- **WORK INSTRUCTIONS**
In the Trexlertown swap meet post, how much is a three-day vendor space, and what comes with it?

- **QUOTED TEXT**
— START —

# Spring Time Trexlertown Bicycle Swap Meet May 1 to May 3, 2015



## sm2501 (Mar 31, 2015)

Spring Time Trexlertown Bicycle Swap Meet 

We have teamed up with the Velo Drome to make the weekend better than ever..

Event:  3 Day Bicycle Swap Meet, Trexlertown Fire Department Fairgrounds located behind the Fire station.  

Location: 7723 Hamilton Blvd, Trexlertown, PA 18031

Date:   Friday May 1, 2 and  3rd, 2015.

1. Free Spectator and general admission

2. Friday May 1, 2015, Gates open at 4:00 PM.   Please do not show up at the Trexlertown Fire Department Fairgrounds prior to 4:00 PM. 

3. Vendor spaces are 65.00 for 3 days.  which includes 2 nights of camping.

4. Vendor spaces 50.00 for 2 days. 1 night of camping included.

5. Vendor space 25.00 for day.  If you camping that is considered 2 days. 

Vendor Setup is Friday at 4:00 PM open to public at 4:00 PM

Saturday May 2, swap starts at daybreak free admission to spectators

Sunday May 3, swap starts at daybreak free admission to spectators


----------

— END —

- **DATA SECTION**
— START —

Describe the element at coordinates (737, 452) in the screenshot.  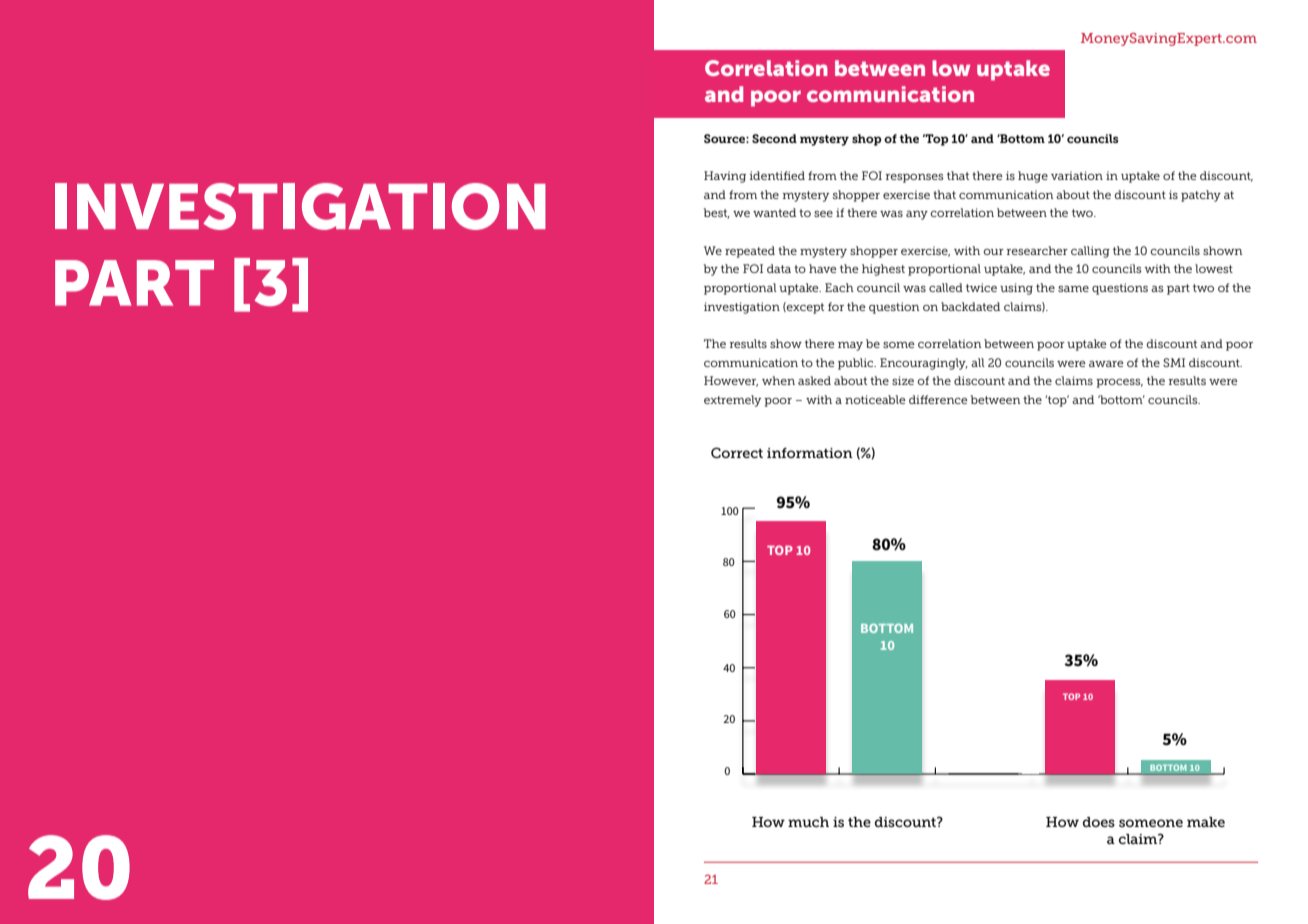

— END —

- **COMPLETE ANSWER**
65.00, which includes 2 nights of camping.